We have always had to define embedded databases in two different ways. The first one being an embedded database in the application. There is an application. You link in something like RDM, the runtime library, library functions that let you access a local database or a remote database from your application without having to do all that code by yourself. That’s what we’ve always called an Embedded Database.

The second definition would be a database that is running on an embedded computer. Same configuration here. We have an application accessing the database through our runtime. This we’d call deeply embedded, where this is simply embedded. Embedded computers are expanding in their capabilities very rapidly. It’s been exciting to watch. The last 10-15 years, they’ve gone from computers that could monitor sensors to full-blown computers that can do all sorts of modern technology. And, the mature technologies of 10, 15, 20 years ago are now available to run on embedded computers, especially database management. So, that’s not typically a thing done on embedded computers, but now it’s fully possible that serious database management systems can be run on embedded computers. So since we were established in 1984, we have always had this form of embedded database.

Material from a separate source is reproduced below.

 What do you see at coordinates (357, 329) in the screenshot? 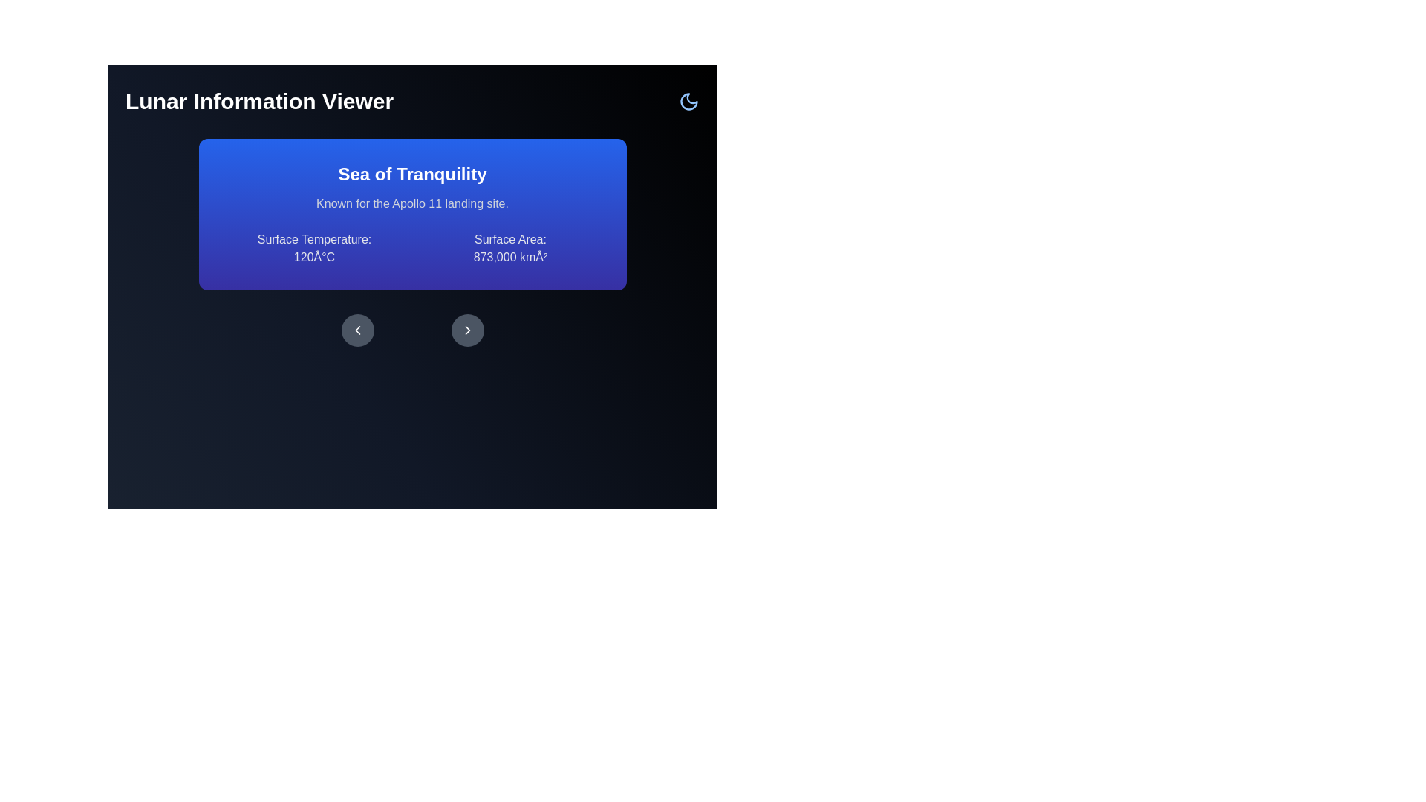
I see `the vector graphic representation of the chevron arrow used for backward navigation` at bounding box center [357, 329].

Now, with serious embedded computers running databases, we have that same architecture in the deeply embedded form. The interesting thing about the simple embedded architecture here is that the code always accompanies your own application’s code. There’s no separate installation of a database server. There is no database administrator needed for that. Any administration is done through the application.

Now with the embedded computers, desktop computers and bigger all running the same database manager software, we have the ability to have these cooperate. So the embedded computers on a Windows machine, a Linux machine, can be talking and interacting; sharing data with databases on embedded computers. We find this very exciting and are very interested in the developments that are going to happen on embedded computers over the next several years.